======== INPUT MATERIAL ========
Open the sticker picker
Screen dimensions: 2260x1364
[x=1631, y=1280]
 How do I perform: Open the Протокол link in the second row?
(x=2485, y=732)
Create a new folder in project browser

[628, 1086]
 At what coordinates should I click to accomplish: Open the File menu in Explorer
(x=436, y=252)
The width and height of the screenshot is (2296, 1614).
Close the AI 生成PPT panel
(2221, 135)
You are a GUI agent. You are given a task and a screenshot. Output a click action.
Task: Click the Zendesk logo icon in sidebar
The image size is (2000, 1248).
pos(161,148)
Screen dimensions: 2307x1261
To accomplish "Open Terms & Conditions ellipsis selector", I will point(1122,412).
========
DESCRIPTION OF THE TASK: A verbatim copy of every entry is required.

RESPONSE TO THIS EXERCISE:
Open the sticker picker
Screen dimensions: 2260x1364
[x=1631, y=1280]
 How do I perform: Open the Протокол link in the second row?
(x=2485, y=732)
Create a new folder in project browser

[628, 1086]
 At what coordinates should I click to accomplish: Open the File menu in Explorer
(x=436, y=252)
The width and height of the screenshot is (2296, 1614).
Close the AI 生成PPT panel
(2221, 135)
You are a GUI agent. You are given a task and a screenshot. Output a click action.
Task: Click the Zendesk logo icon in sidebar
The image size is (2000, 1248).
pos(161,148)
Screen dimensions: 2307x1261
To accomplish "Open Terms & Conditions ellipsis selector", I will point(1122,412).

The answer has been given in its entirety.